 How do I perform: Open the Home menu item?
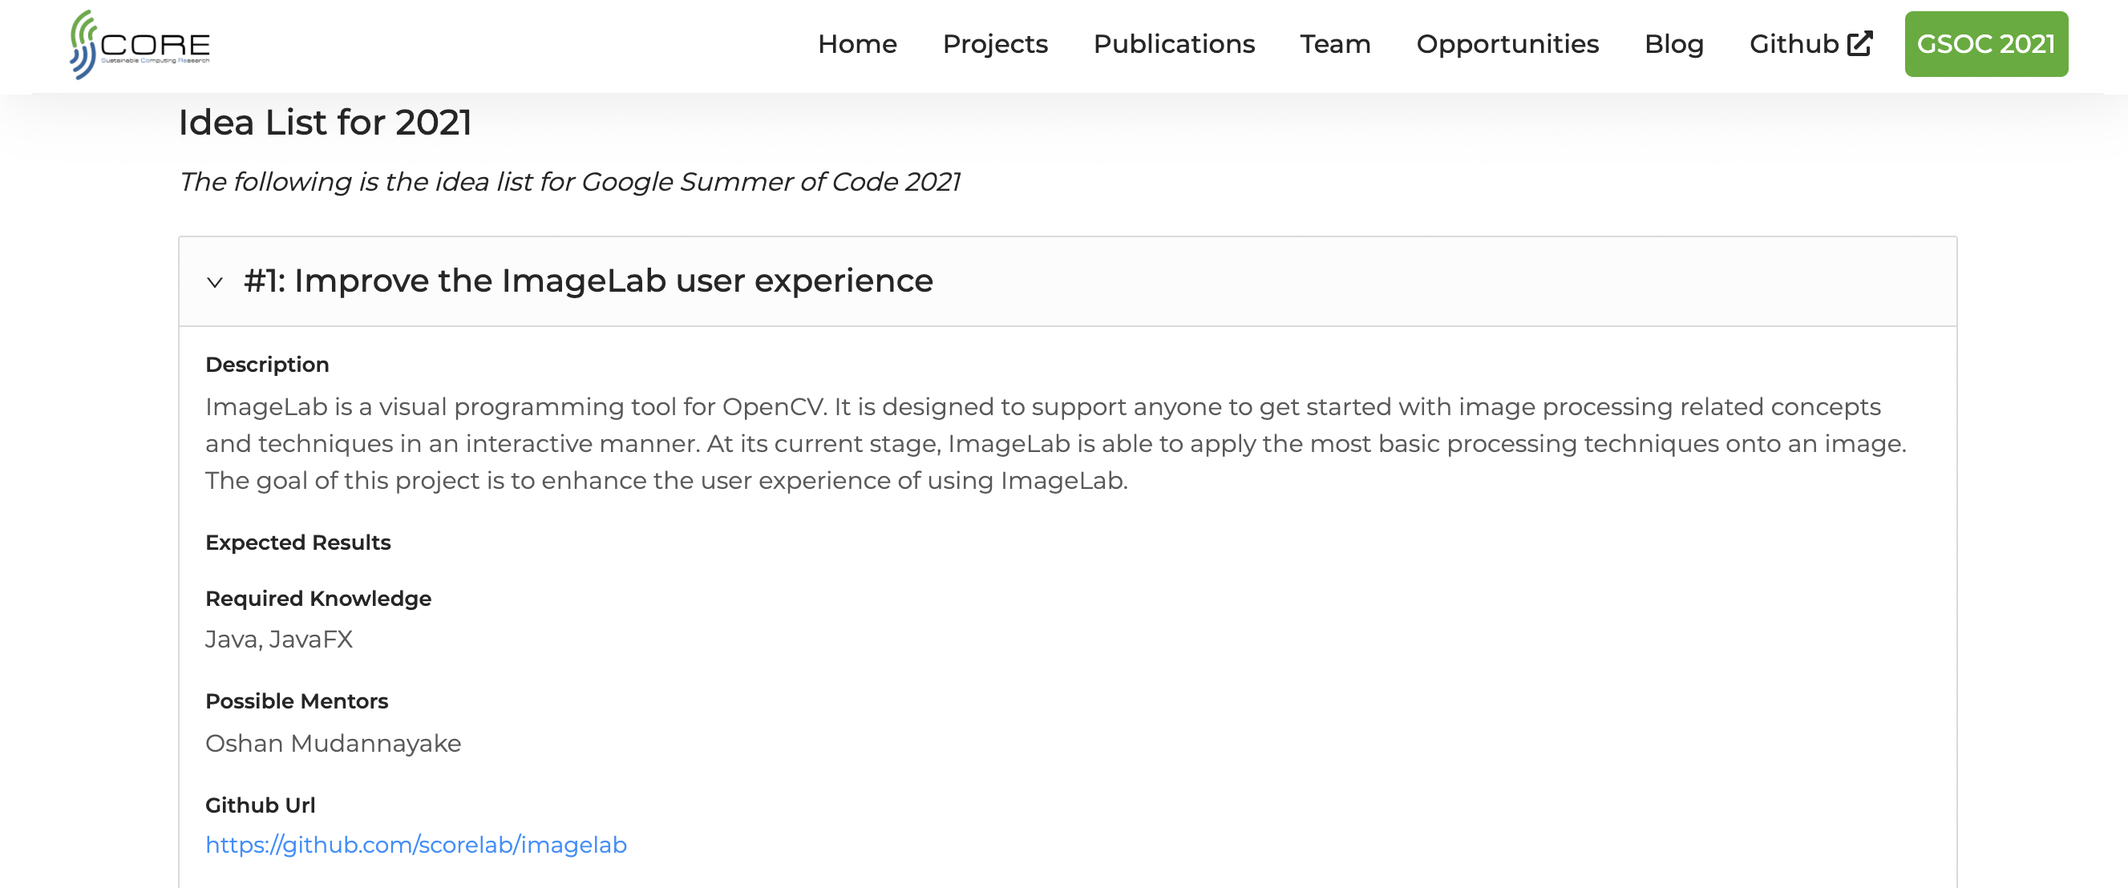(857, 44)
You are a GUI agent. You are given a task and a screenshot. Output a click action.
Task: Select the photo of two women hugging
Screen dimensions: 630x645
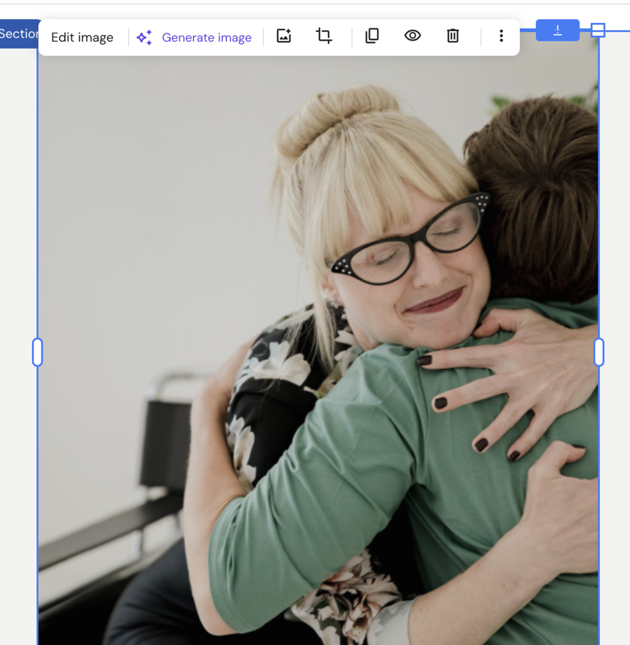tap(318, 350)
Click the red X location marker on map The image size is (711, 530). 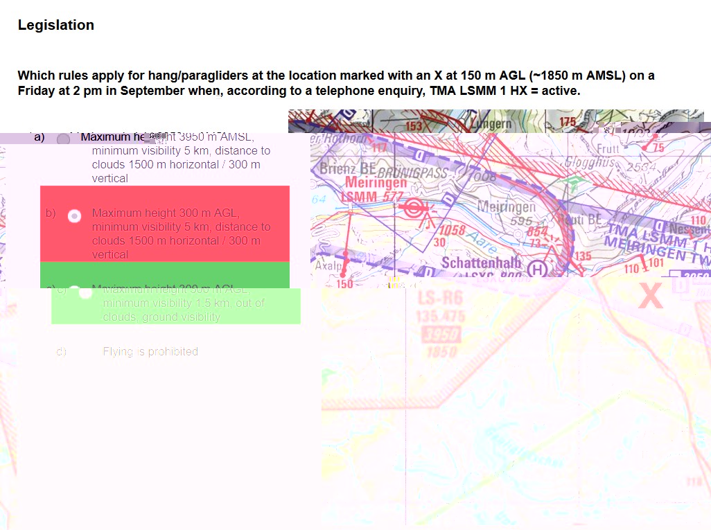point(650,296)
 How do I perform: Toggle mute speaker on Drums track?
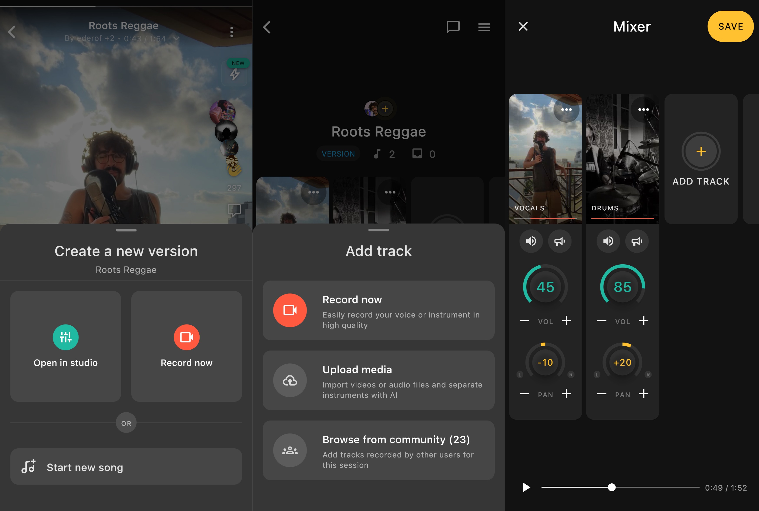(608, 241)
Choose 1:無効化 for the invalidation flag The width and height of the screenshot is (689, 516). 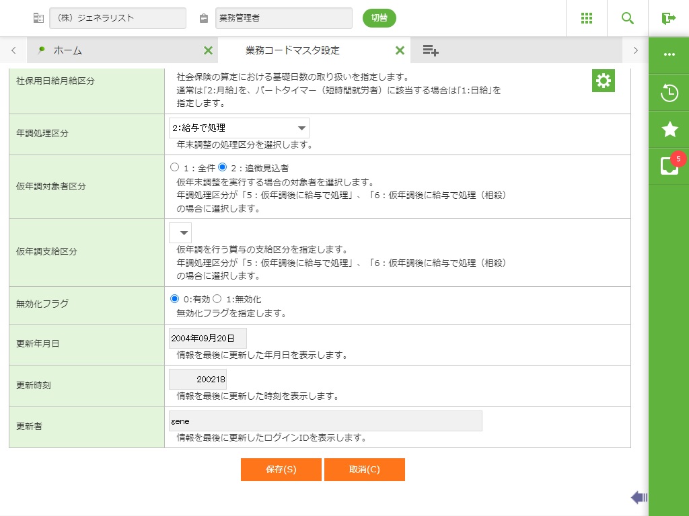217,299
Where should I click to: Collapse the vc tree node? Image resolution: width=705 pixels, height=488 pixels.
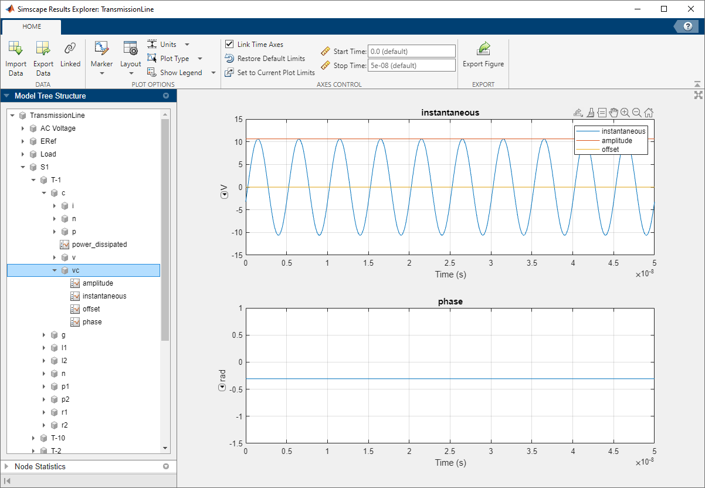[55, 270]
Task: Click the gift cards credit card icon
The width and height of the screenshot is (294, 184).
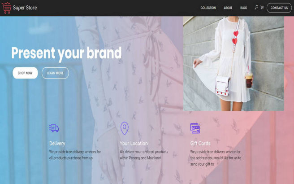Action: 195,128
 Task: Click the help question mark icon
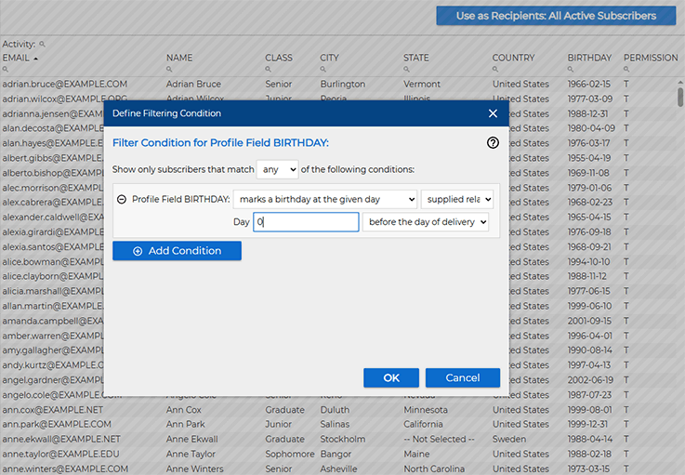click(x=493, y=143)

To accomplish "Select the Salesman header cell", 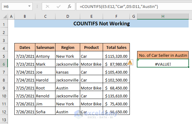I will tap(45, 47).
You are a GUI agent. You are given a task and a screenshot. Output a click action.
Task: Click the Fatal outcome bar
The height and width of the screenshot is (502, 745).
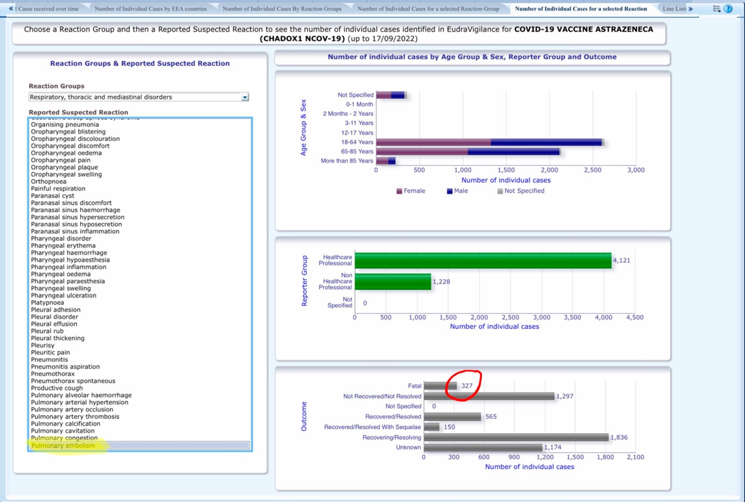pos(440,386)
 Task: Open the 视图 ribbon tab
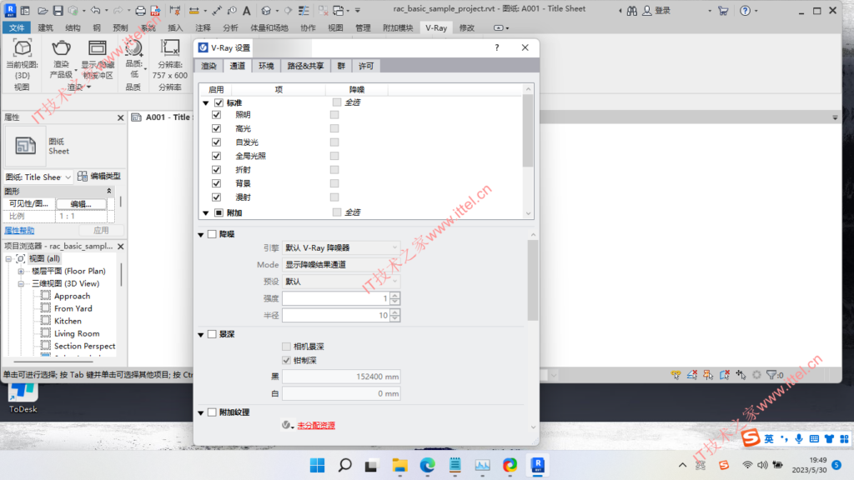[x=335, y=27]
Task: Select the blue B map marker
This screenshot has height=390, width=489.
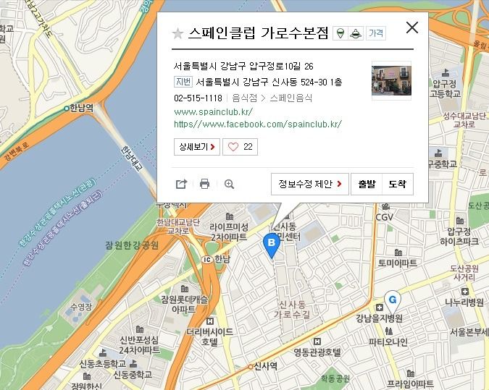Action: tap(272, 245)
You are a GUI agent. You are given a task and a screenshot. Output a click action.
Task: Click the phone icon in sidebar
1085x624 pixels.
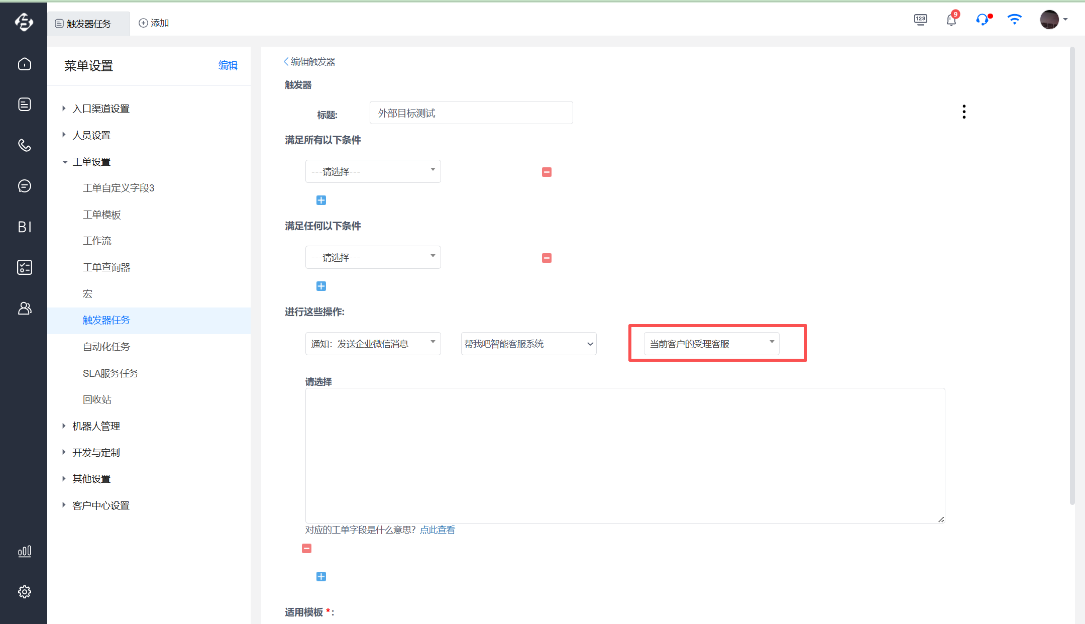coord(24,145)
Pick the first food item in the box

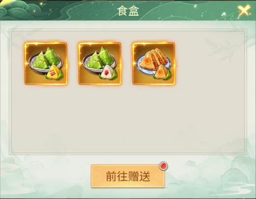pyautogui.click(x=46, y=64)

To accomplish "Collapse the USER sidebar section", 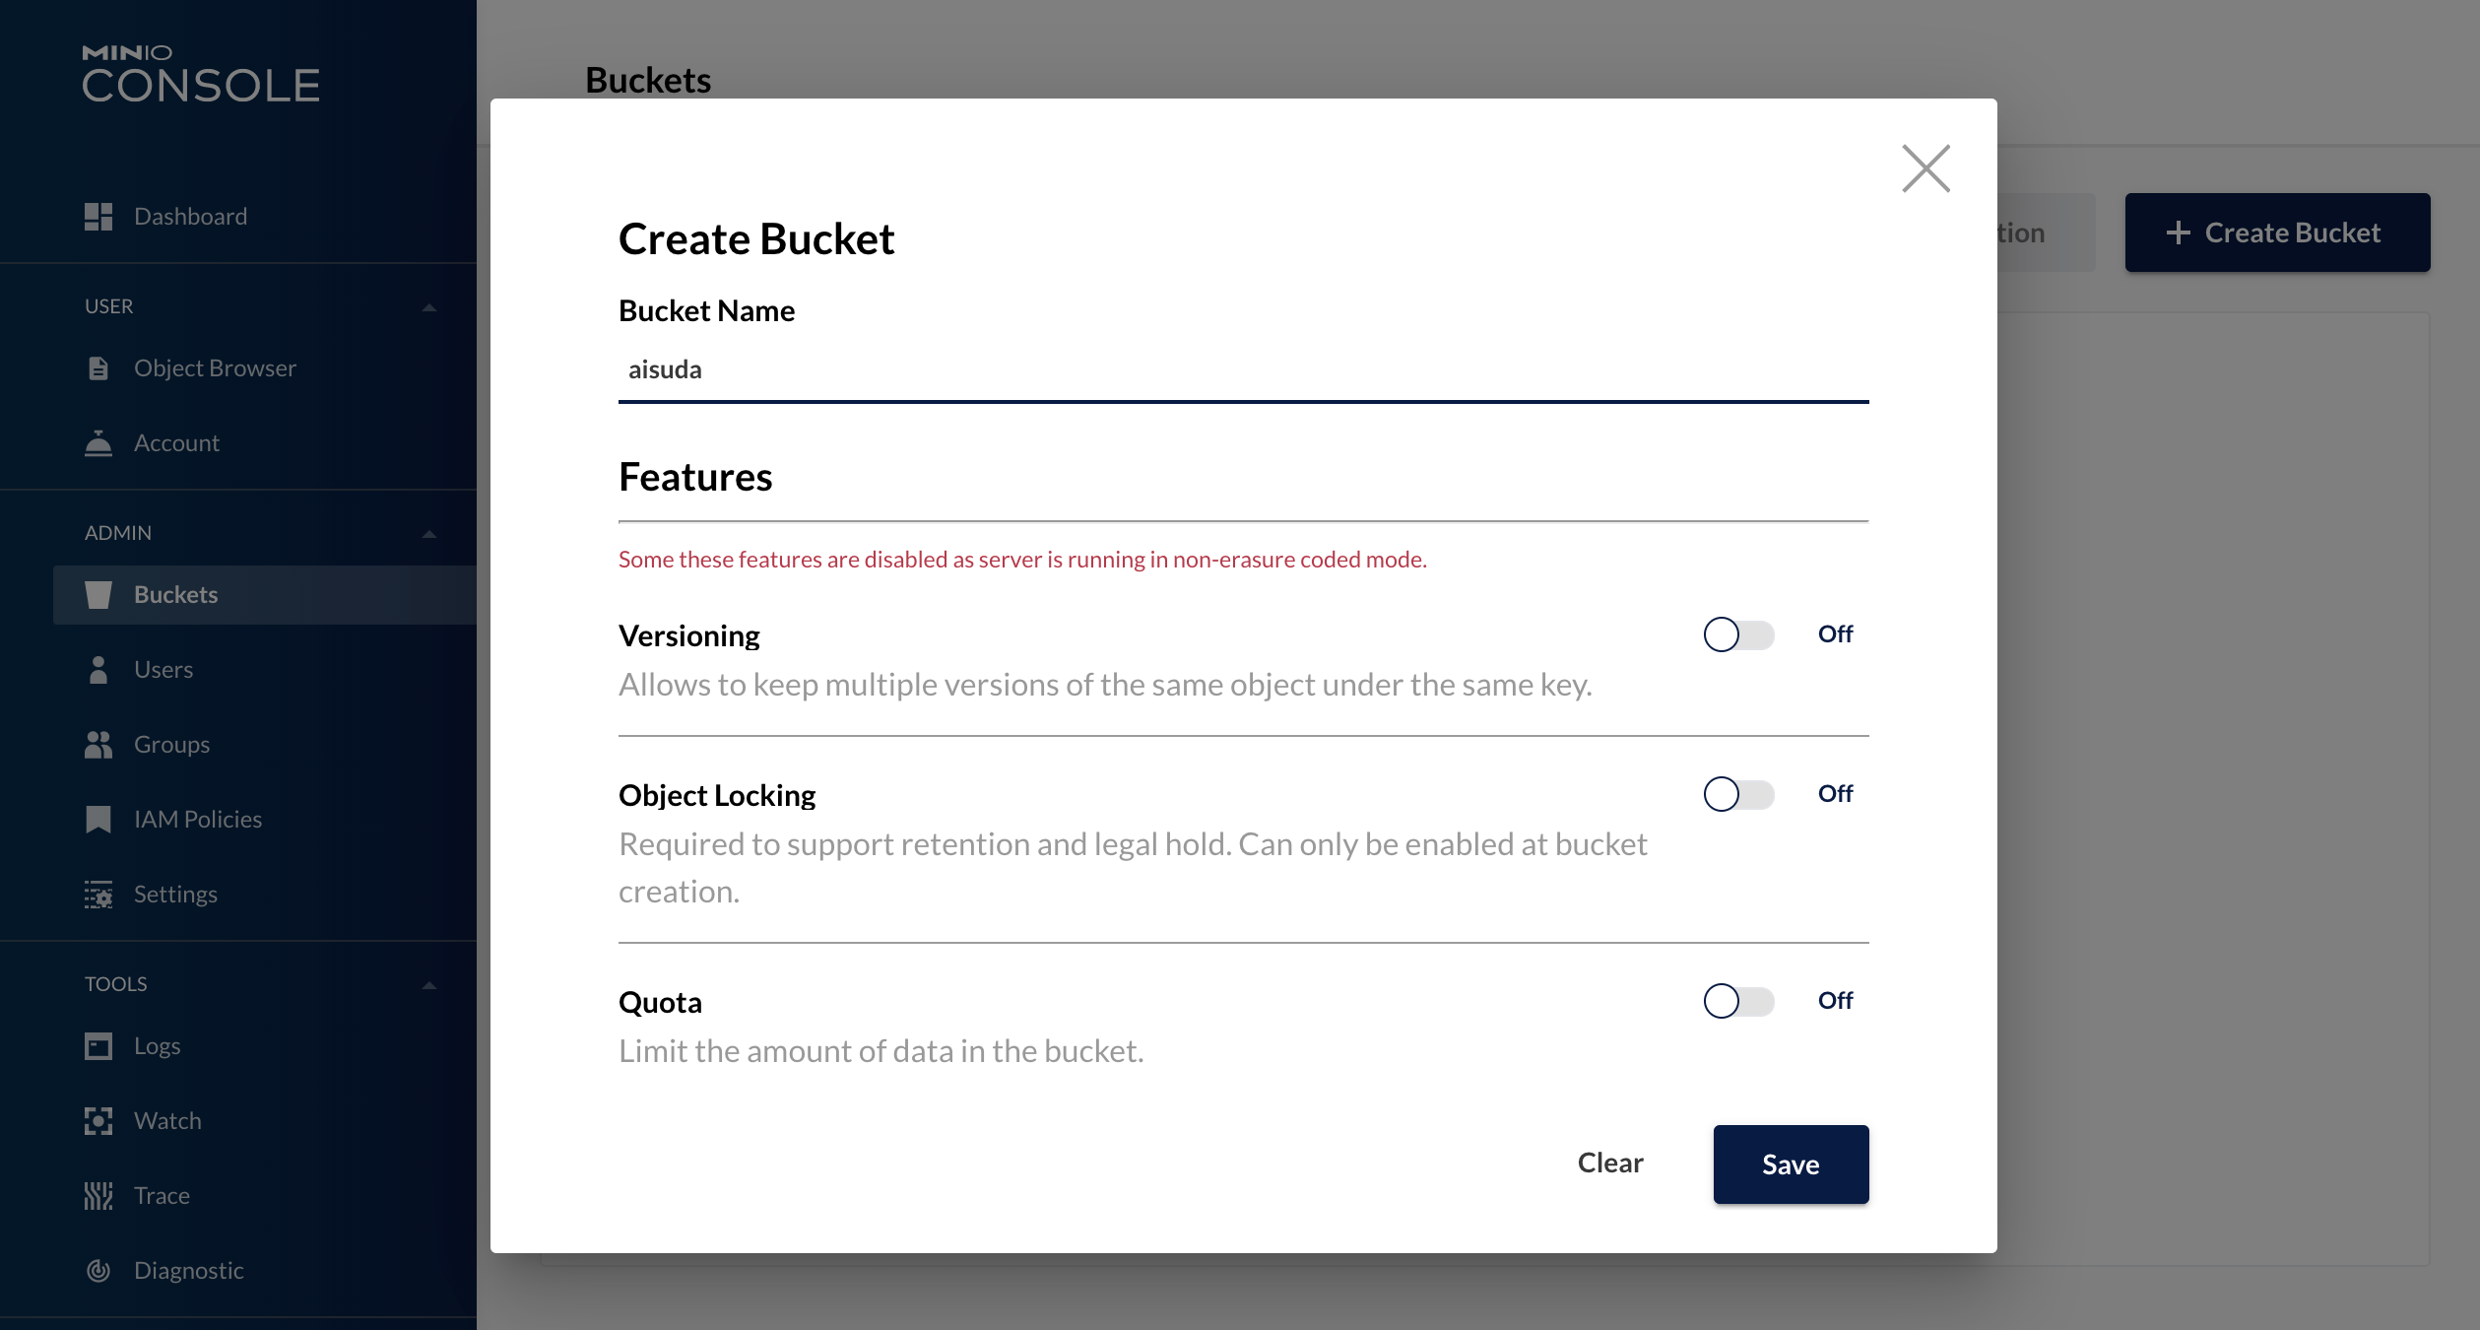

****************************************

What needs to be done |
In the records, take the lines from the line with "Task: Open the 视图 ribbon tab" up to and including the line with "pyautogui.click(x=46, y=64)" and write them out again with "screenshot" swapped for "screen capture" and everything else unchanged. Give only those lines, and leave the pictures out.

Answer in full |
 Task: Open the 视图 ribbon tab
[x=335, y=27]
Task: Select the blue B map marker
This screen capture has height=390, width=489.
Action: tap(272, 245)
You are a GUI agent. You are given a task and a screen capture. Output a click action.
Task: Click the phone icon in sidebar
1085x624 pixels.
coord(24,145)
Pick the first food item in the box

pyautogui.click(x=46, y=64)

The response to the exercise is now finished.